Germination of dormant
Bacillus spores and subsequent outgrowth can be induced by various nutrients (amino acids, purine nucleosides, sugars, ions and combinations of these) recognised by receptor proteins encoded by the
gerA family operons [
1-
3] and located in the inner membrane of the spore [
4-
7]. One or several germination receptor operons have been detected in the genomes of almost all spore formers, and supported by studies of different mutants it has been concluded that spores respond to germinants via receptors diverged from common ancestor(s) ([
6] and references therein). Studies of receptor/germinant interactions have so far mainly been focusing on species belonging to
Bacillus cereus, Bacillus subtilis, Bacillus megaterium and
Bacillus anthracis [
3,
8-
16].
Bacillus licheniformis, another Gram-positive, spore forming soil bacterium closely related to
B. subtilis [
17], has on the other hand gained much less attention.
B. licheniformis is a frequent contaminant of foods, and is a common spoilage organism of dairy products [
18-
20], bread [
21,
22], packaged meats [
23] and canned goods [
24]. It has previously been considered non-pathogenic, and has been widely used in the industry for production of enzymes, antibiotics and biochemicals [
25-
27]. However,
B. licheniformis-associated bovine abortion [
28,
29], implant infection [
30], corneal ulcer [
31], bacteraemia sepsis [
32] and food poisoning [
33,
34] raise the question of its pathogenic potential. Some strains of
B. licheniformis associated with human disease are capable of producing lichenysin A, a surfactin-like toxin [
34,
35]. Due to its association with food-borne illness and spoilage, and its ability to undergo sporulation, [
17,
36-
38], extended knowledge about the germination apparatus of
B. licheniformis is of general interest. To ensure microbiological safe food production of durable foods produced by relatively mild heat treatment, there is an obvious need for more information on spore forming bacteria.

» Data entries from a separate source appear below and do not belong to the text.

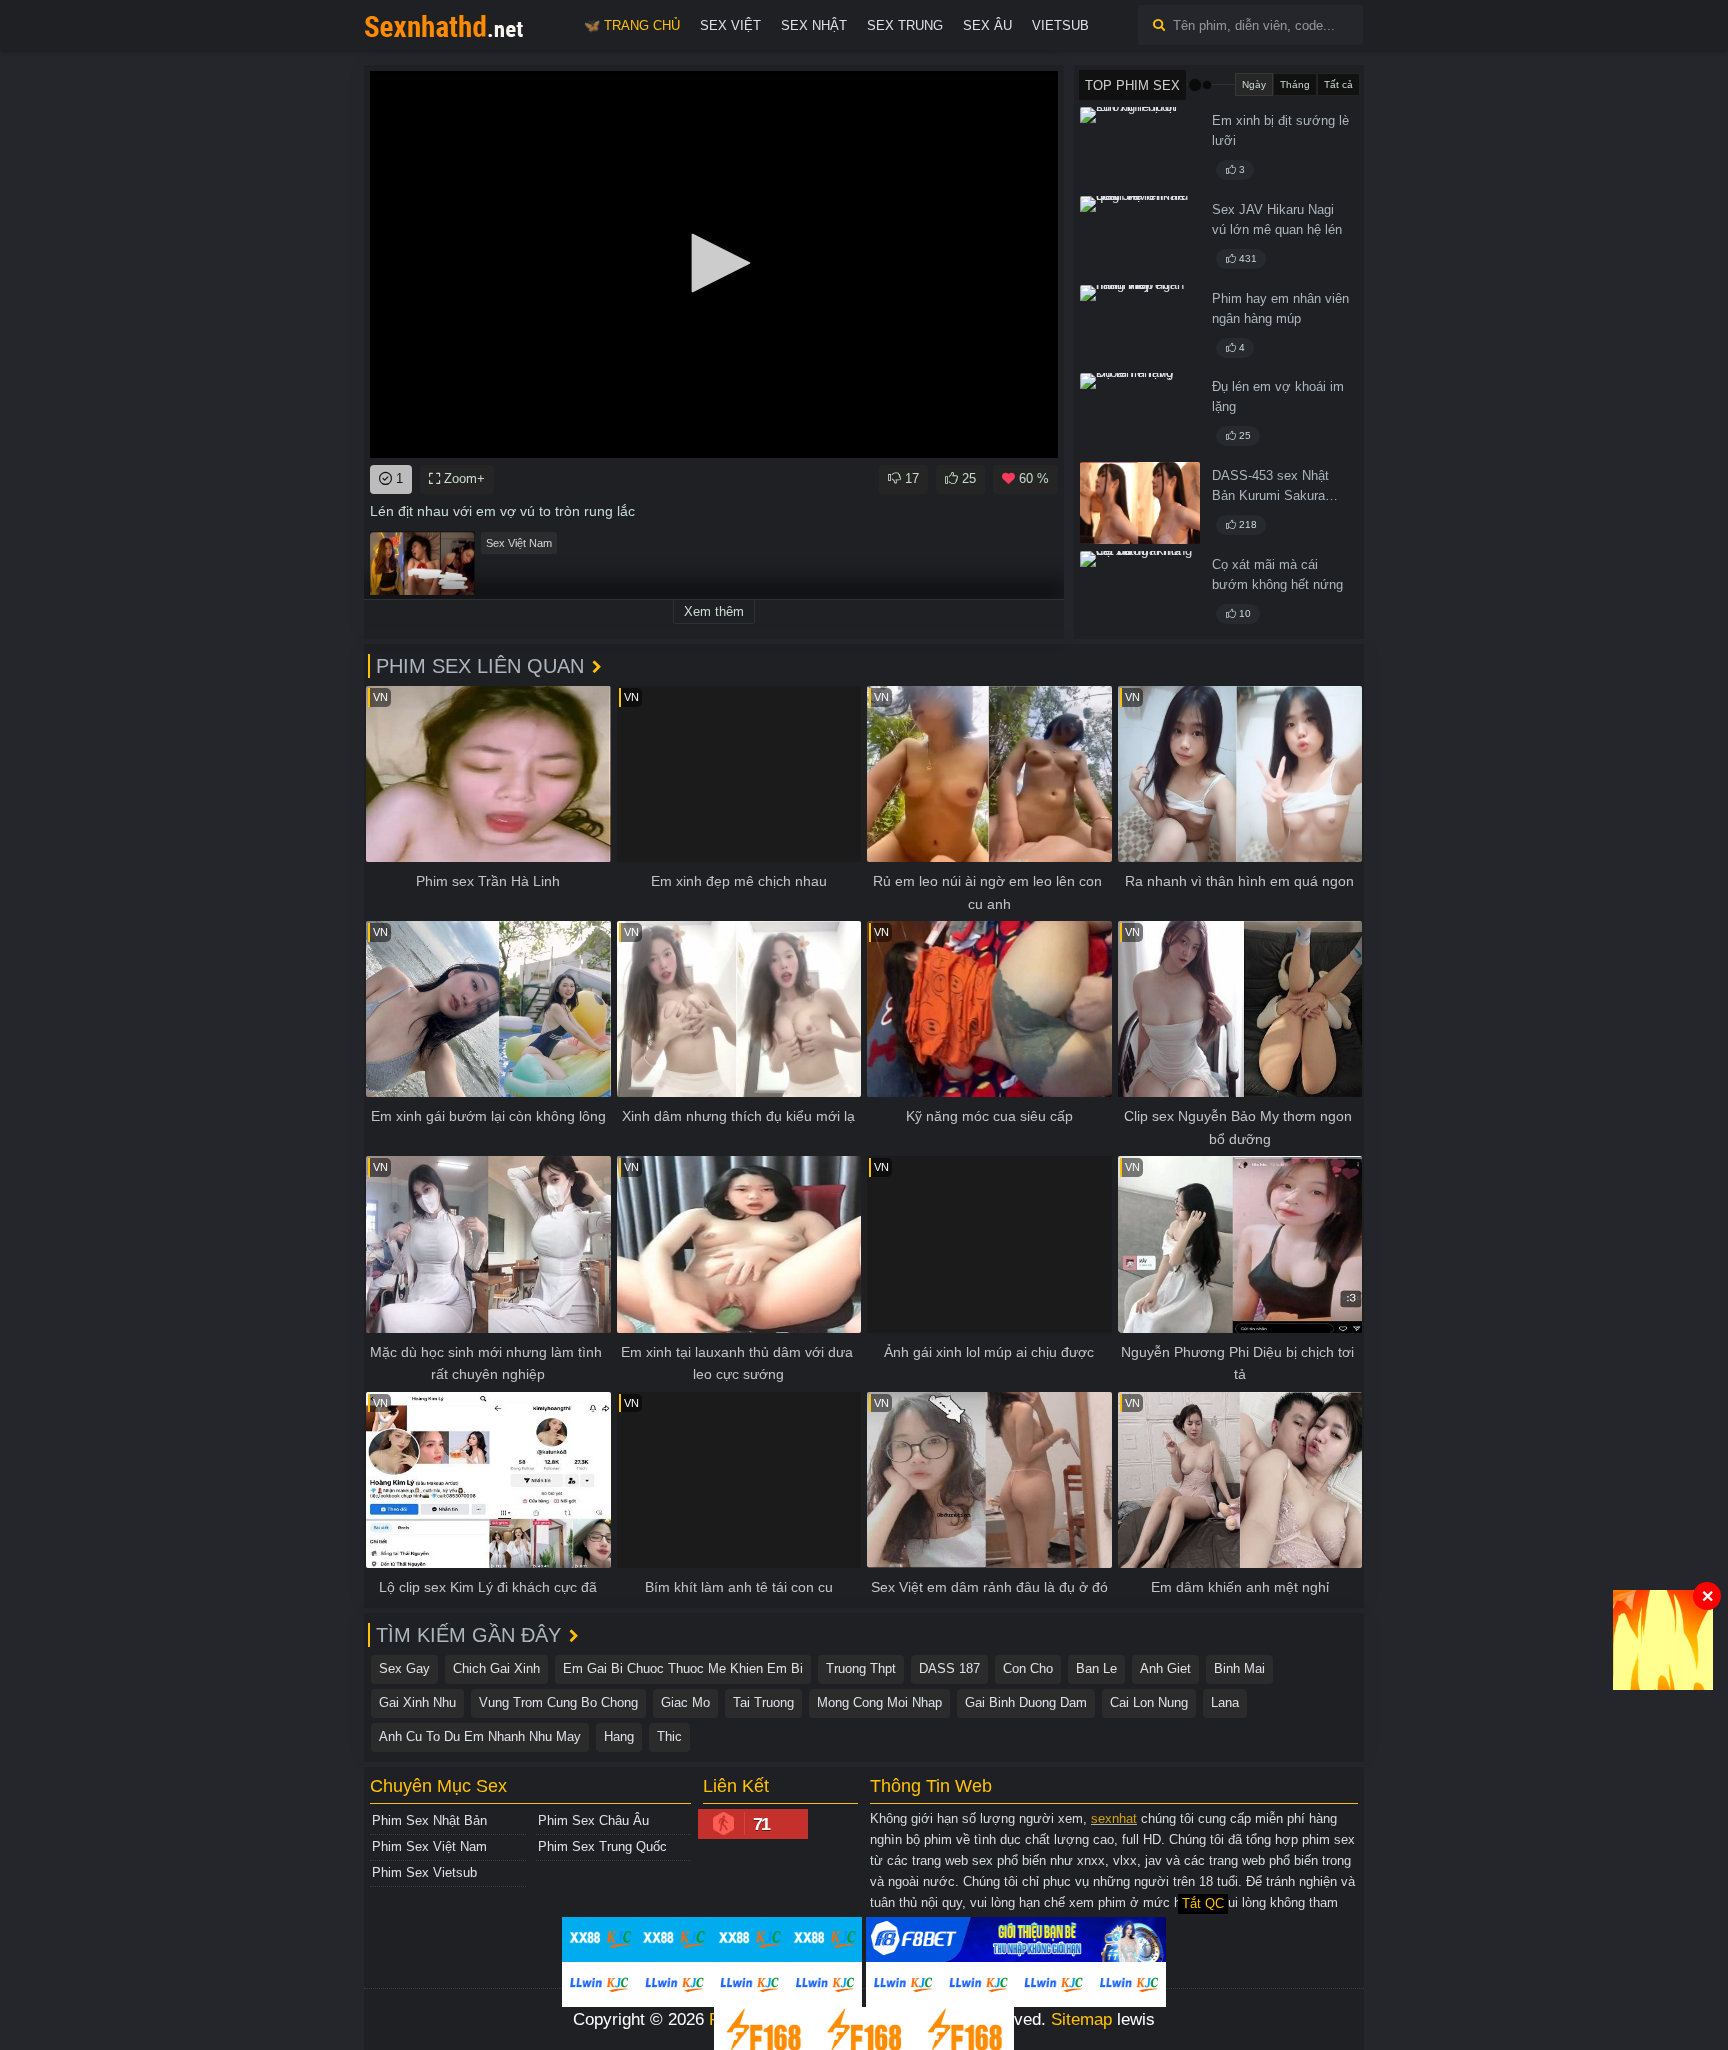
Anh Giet (1165, 1668)
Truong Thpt (861, 1668)
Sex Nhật (814, 25)
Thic (669, 1736)
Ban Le (1096, 1668)
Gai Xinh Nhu (417, 1702)
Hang (619, 1736)
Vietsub (1060, 25)
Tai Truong (763, 1702)
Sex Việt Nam (519, 543)
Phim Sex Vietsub (424, 1872)
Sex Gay (404, 1668)
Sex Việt (730, 25)
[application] (714, 264)
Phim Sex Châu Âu (593, 1820)
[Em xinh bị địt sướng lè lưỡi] (1140, 148)
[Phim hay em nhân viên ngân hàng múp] (1140, 326)
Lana (1225, 1702)
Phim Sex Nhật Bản (429, 1820)
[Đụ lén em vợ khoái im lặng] (1140, 414)
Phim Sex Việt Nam (429, 1846)
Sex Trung (905, 25)
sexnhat (1114, 1818)
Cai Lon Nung (1149, 1702)
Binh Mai (1239, 1668)
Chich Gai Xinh (496, 1668)
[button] (714, 263)
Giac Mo (685, 1702)
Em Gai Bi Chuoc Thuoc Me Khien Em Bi (683, 1668)
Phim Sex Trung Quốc (602, 1846)
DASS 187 (949, 1668)
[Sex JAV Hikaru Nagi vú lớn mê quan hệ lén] (1140, 237)
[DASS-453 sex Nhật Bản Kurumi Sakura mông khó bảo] (1140, 503)
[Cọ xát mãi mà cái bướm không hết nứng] (1140, 592)
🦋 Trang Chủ (632, 25)
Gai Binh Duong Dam (1026, 1702)
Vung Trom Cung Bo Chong (558, 1702)
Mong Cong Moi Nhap (879, 1702)
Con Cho (1028, 1668)
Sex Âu (987, 25)
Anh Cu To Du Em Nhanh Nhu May (480, 1736)
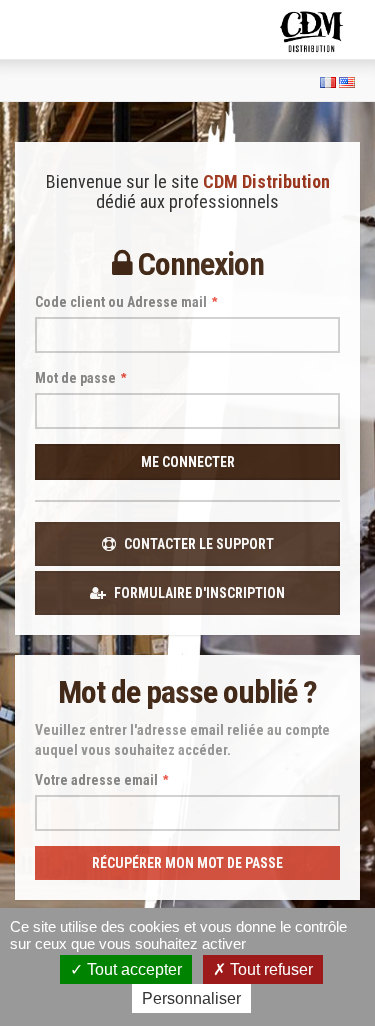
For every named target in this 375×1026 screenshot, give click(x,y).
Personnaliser (191, 998)
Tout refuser (269, 969)
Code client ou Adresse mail (126, 302)
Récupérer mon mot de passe (187, 863)
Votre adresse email (101, 780)
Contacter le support (197, 544)
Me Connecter (188, 462)
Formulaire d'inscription (198, 593)
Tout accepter (132, 969)
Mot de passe (80, 378)
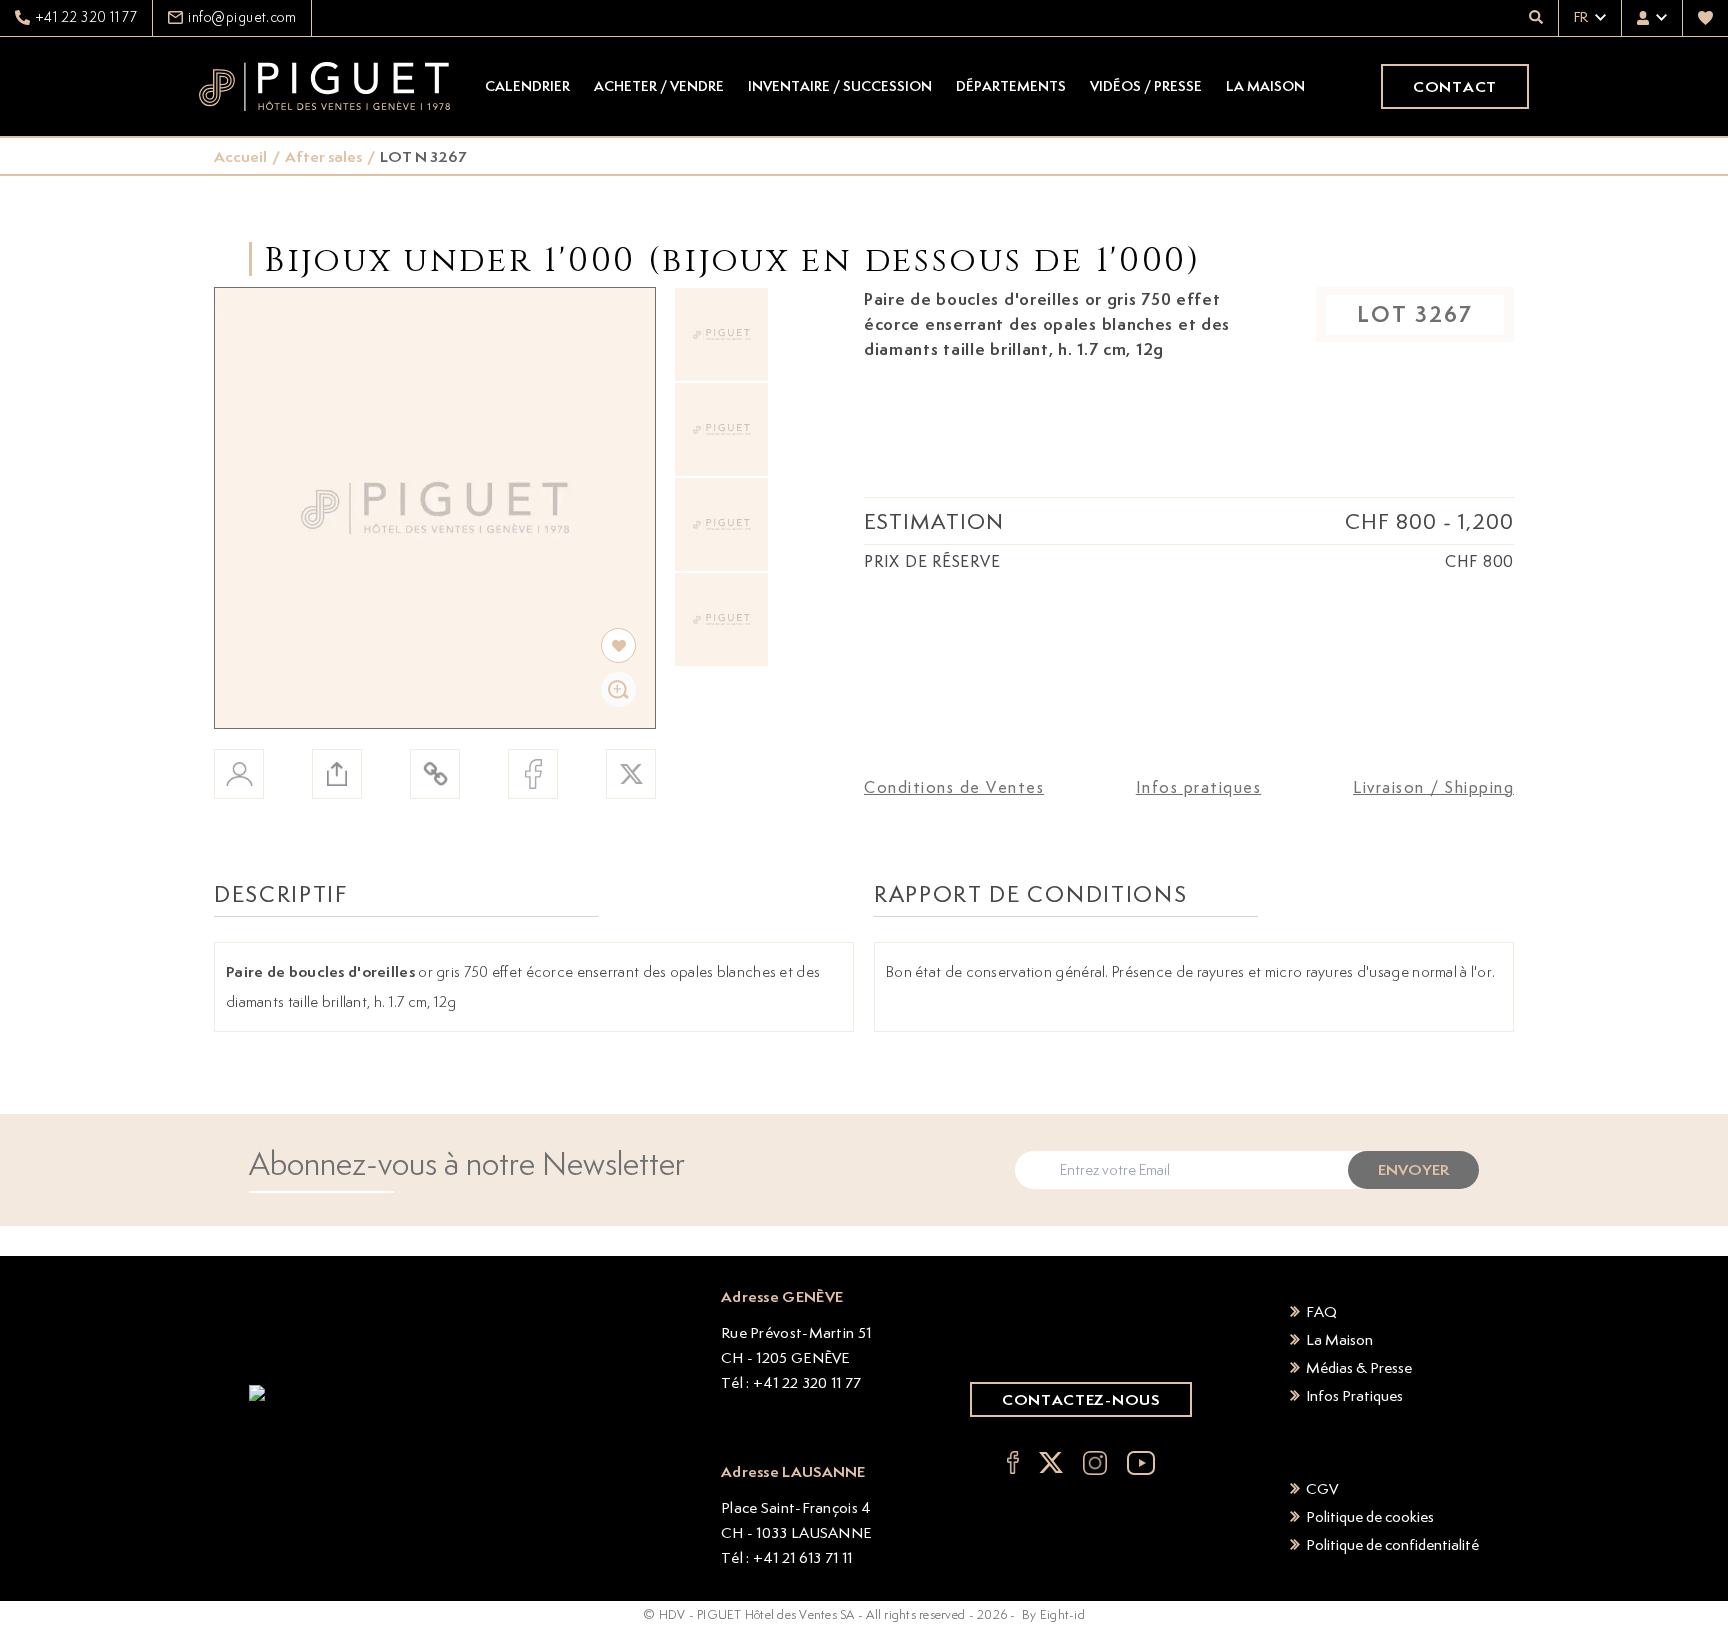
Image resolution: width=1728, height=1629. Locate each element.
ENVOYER (1413, 1169)
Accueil (240, 156)
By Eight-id (1053, 1614)
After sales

Based on existing literature,
B. subtilis could be considered as the model organism for germinant receptor studies. It was through early studies of germination defective mutants, that the theory of a
L-alanine-induced germinant receptor was proposed [
8]. Later studies identified the
gerA locus as a tricistronic operon weakly expressed during sporulation, and that the polypeptide products of
gerA probably formed a membrane associated complex [
39-
41]. The products of each of the three genes of
gerA were later named GerAA, GerAB and GerAC, and were demonstrated to be simultaneously required for the spore to respond to
L-alanine as sole germinant [
2]. Genome sequence analysis and germination experiments of different mutants further identified four other tricistronic
gerA homologs for
B. subtilis; gerB, gerK, yndDEF and
yfkQRT [
10]. Receptors encoded by two of these operons,
gerB and
gerK, are confirmed functional when acting cooperatively with each other or with gerA [
10,
15].
Homologous genes of germinant receptors belonging to the
gerA family have been found in most spore formers, although the exact number, organisation and corresponding response germinant may vary for different species and even strains [
3,
42,
43].
B. licheniformis ATCC 14580 is also predicted to possess potential germinant receptor proteins belonging to both the GerA and the GerK clades [
44]. The GerAA, GerAB and GerAC protein sequences of
B. licheniformis ATCC14580 are closely related to the protein sequences of the corresponding germinant receptor subunits of
Bacillus subtilis subsp.
subtilis 168. These are in
B. subtilis encoded by the
gerA operon,
gerAA, gerAB and
gerAC. Since
B. subtilis gerA germination is triggered by
L-alanine [
2,
15], it is plausible that the
B. licheniformis gerA operon also is involved in
L-alanine germination. It has earlier been documented that spores of
B. licheniformis from different strains actually respond to
L-alanine as germinant [
45-
47], but to our knowledge, there are no functional studies of receptor/germinant interactions of strains belonging to
B. licheniformis.
Mutational studies of
B. licheniformis, including the fully sequenced
B. licheniformis ATCC 14580/DSM 13 strain [
48,
49], have long been a challenge, most likely due to their possession of a restriction apparatus destroying foreign DNA [
48-
50]. The construction of a more easily transformable mutant,
B. licheniformis MW3, has largely overcome this challenge [
50].
In order to facilitate the understanding of germinant/receptor interactions in B. licheniformis, we have constructed disruption and complementation mutants of the gerAA locus in B. licheniformis MW3. Spores of these mutants have been studied in germination assays with L-alanine, casein hydrolysate and the non-nutrient germinant Ca2+Dipicolinic acid (Ca2+DPA). These studies reveal that gerA is a main germinant receptor complex of B. licheniformis recognising amino acid(s), and supports the view that L-alanine is an important nutrient-germinant for this species.